There was much to be said for the human position. They had a fortified city. If the walls which surrounded it were somewhat decrepit and crumbling still they were walls. The famous 'two walls', North and South, were antiquated from a military perspective. They were in poor repair. But they were still considerably better than nothing. It was commonly held that a fortified position was at least a threefold force multiplier. Further, Five Fingers had several advantages.

First and foremost was its location. On the edge of the water it should be a simple matter for any siege to be born via ship borne supplies. Cryx might have force superiority on land, but so far as he knew their navy was a rag tag band of pirates and Satyxis, no match for the navies of Ord, Cygnar and Khador.

In addition there was the steady supply of water. Salt made it undrinkable, but in any besieged city the greatest threat came from fire, and Five Finger's unique construction rendered it mostly resilient to such a threat. The city's civilian population, those unable to join the militia, could be pressed into service as a massive bucket brigade.

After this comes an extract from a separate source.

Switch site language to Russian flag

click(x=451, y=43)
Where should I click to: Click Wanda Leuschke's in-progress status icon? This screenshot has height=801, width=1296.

Lastly there were the Guns. The famous trio of land borne cannon, which had felled a Khadoran Collossal. They could toss a shell at the horizon that would sink any boat it touched. They could target and fell warjacks or any of those hideous engine things that he'd seen in the river battle. The Guns had a limited ammo store, but unless treachery neutralized them they'd take a heavy toll on the Cryxian heavy iron before they fell silent.

He smiled, and wrote limited versions of these advantages down on the living side of the column. Then his face grew more sombre as he looked onto the other side. He tried to envision what the ensuing battle would look like from the Cryxian perspective.

For all of Five Finger's fortified nature there was a massive and gaping vulnerability. The Devil's Tongue itself ran between both walls. The city's islands were, by and large, high above the waterline, but against a foe which drew no breathe the islands could each be besieged alone. The bridge network, far from hampering Cryx's progress from one shoreline to another, would be the Ordic relief forces only hope of saving each islands inhabitants. An underwater sally, conducted while the main battles raged on either shore, could be devastating.

Further, the Cryxian forces had the inherent advantage of the attacker. They could set the terms of the engagement. In terms of fresh water, Ord needed the springs on both the north and south banks. So they must, of necessity, ward both places. The people were on the islands, and couldn't readily be moved, so there must be some forces left in preparation for an underwater attack. Cryx, by contrast, could concentrate its attack on either the north or the south, and pin the other bank with some hastily created thralls.

Cryx had nothing to defend. If the tide turned, the Cryxers could withdraw. If a new tactic were brought to bear, they could move away, study it and return at leisure. Ord could give no ground. They'd traded map for material to this point, and it had brought their forces into rough parity (thanks to the Four Star's ruse), but now they were backed against the Bay of Stone.

Jardon scratched the enemy's advantages onto their side of the line, then considered. Finally, and with vast reluctance, he ticked "Position" with a check facing Cryx's way. Their enemy held the metaphorical high ground.